WHAT TO PRODUCE →
The data below is to be copied exactly, line by line.
◆ ◆ ◆ ◆
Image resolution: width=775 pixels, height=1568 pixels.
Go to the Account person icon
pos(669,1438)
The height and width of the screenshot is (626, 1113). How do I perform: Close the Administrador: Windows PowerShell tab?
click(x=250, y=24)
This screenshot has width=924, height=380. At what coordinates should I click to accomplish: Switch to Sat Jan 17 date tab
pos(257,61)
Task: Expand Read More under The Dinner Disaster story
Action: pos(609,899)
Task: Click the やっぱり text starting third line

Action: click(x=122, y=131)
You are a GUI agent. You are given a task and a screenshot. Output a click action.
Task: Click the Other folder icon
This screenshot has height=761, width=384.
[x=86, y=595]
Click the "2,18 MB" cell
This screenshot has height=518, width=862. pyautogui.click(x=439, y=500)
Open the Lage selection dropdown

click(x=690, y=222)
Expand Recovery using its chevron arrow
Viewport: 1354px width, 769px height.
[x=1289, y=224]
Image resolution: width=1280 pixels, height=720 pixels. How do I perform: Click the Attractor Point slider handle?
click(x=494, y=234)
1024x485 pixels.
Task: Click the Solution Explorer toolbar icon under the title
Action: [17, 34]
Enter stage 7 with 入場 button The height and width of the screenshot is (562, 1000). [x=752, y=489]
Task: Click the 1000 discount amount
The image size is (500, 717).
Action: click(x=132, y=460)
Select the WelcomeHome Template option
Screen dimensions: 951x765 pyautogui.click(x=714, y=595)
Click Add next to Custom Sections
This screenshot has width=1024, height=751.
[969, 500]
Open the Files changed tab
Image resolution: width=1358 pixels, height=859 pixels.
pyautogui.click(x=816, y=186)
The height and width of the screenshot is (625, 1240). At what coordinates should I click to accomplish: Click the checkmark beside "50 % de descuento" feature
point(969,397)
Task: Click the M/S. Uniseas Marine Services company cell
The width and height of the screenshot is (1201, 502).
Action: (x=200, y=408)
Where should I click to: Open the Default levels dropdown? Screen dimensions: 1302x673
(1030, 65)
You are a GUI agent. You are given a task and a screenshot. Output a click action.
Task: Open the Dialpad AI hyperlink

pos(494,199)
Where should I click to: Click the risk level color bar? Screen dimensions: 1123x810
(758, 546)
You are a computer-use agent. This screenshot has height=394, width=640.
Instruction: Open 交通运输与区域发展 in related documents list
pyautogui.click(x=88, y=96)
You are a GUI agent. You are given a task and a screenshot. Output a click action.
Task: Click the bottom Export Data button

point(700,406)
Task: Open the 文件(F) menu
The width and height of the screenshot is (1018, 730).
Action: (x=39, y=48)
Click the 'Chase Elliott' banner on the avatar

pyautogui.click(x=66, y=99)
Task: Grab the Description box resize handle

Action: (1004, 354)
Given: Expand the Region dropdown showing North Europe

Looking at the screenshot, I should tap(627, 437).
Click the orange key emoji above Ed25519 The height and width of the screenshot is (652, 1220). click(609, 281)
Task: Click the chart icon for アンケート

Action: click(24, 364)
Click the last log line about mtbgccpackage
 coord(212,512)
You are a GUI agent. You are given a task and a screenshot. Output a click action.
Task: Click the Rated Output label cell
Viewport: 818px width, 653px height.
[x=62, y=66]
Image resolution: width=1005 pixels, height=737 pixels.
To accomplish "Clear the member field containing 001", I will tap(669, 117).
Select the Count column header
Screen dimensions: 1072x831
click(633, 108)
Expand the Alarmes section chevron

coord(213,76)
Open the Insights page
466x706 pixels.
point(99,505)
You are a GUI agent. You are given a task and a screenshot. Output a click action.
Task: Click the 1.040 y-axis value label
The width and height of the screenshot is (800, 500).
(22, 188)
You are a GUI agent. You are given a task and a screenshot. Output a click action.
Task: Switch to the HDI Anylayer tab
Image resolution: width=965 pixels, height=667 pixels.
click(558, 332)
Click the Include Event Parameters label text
◆ ◆ ◆ ◆
SOLUTION TO THIS EXERCISE →
Image resolution: width=775 pixels, height=1568 pixels.
Go to the Account person icon
pos(669,1438)
The height and width of the screenshot is (626, 1113). How do I perform: Close the Administrador: Windows PowerShell tab?
click(x=250, y=24)
This screenshot has width=924, height=380. At what coordinates should I click to accomplish: Switch to Sat Jan 17 date tab
pos(257,61)
Task: Expand Read More under The Dinner Disaster story
Action: pos(609,899)
Task: Click the やっぱり text starting third line

Action: click(x=122, y=131)
You are a GUI agent. You are given a task and a screenshot. Output a click action.
Task: Click the Other folder icon
This screenshot has height=761, width=384.
[x=86, y=595]
Click the "2,18 MB" cell
This screenshot has height=518, width=862. pyautogui.click(x=439, y=500)
Open the Lage selection dropdown

click(x=690, y=222)
Expand Recovery using its chevron arrow
Viewport: 1354px width, 769px height.
[x=1289, y=224]
Image resolution: width=1280 pixels, height=720 pixels. How do I perform: Click the Attractor Point slider handle?
click(x=494, y=234)
1024x485 pixels.
Task: Click the Solution Explorer toolbar icon under the title
Action: [17, 34]
Enter stage 7 with 入場 button The height and width of the screenshot is (562, 1000). [x=752, y=489]
Task: Click the 1000 discount amount
The image size is (500, 717).
Action: click(x=132, y=460)
Select the WelcomeHome Template option
Screen dimensions: 951x765 pyautogui.click(x=714, y=595)
Click Add next to Custom Sections
This screenshot has width=1024, height=751.
[969, 500]
Open the Files changed tab
Image resolution: width=1358 pixels, height=859 pixels.
pyautogui.click(x=816, y=186)
The height and width of the screenshot is (625, 1240). At what coordinates should I click to accomplish: Click the checkmark beside "50 % de descuento" feature
point(969,397)
Task: Click the M/S. Uniseas Marine Services company cell
The width and height of the screenshot is (1201, 502).
Action: (x=200, y=408)
Where should I click to: Open the Default levels dropdown? Screen dimensions: 1302x673
(1030, 65)
You are a GUI agent. You are given a task and a screenshot. Output a click action.
Task: Open the Dialpad AI hyperlink

pos(494,199)
Where should I click to: Click the risk level color bar? Screen dimensions: 1123x810
(758, 546)
You are a computer-use agent. This screenshot has height=394, width=640.
Instruction: Open 交通运输与区域发展 in related documents list
pyautogui.click(x=88, y=96)
You are a GUI agent. You are given a task and a screenshot. Output a click action.
Task: Click the bottom Export Data button

point(700,406)
Task: Open the 文件(F) menu
The width and height of the screenshot is (1018, 730).
Action: (x=39, y=48)
Click the 'Chase Elliott' banner on the avatar

pyautogui.click(x=66, y=99)
Task: Grab the Description box resize handle

Action: (1004, 354)
Given: Expand the Region dropdown showing North Europe

Looking at the screenshot, I should tap(627, 437).
Click the orange key emoji above Ed25519 The height and width of the screenshot is (652, 1220). click(609, 281)
Task: Click the chart icon for アンケート

Action: click(24, 364)
Click the last log line about mtbgccpackage
 coord(212,512)
You are a GUI agent. You are given a task and a screenshot. Output a click action.
Task: Click the Rated Output label cell
Viewport: 818px width, 653px height.
[x=62, y=66]
Image resolution: width=1005 pixels, height=737 pixels.
To accomplish "Clear the member field containing 001", I will tap(669, 117).
Select the Count column header
Screen dimensions: 1072x831
click(633, 108)
Expand the Alarmes section chevron

coord(213,76)
Open the Insights page
466x706 pixels.
point(99,505)
You are a GUI agent. You are given a task and a screenshot. Output a click action.
Task: Click the 1.040 y-axis value label
The width and height of the screenshot is (800, 500).
(22, 188)
You are a GUI agent. You are given a task and a screenshot. Output a click action.
Task: Switch to the HDI Anylayer tab
Image resolution: width=965 pixels, height=667 pixels.
click(558, 332)
Click the Include Event Parameters label text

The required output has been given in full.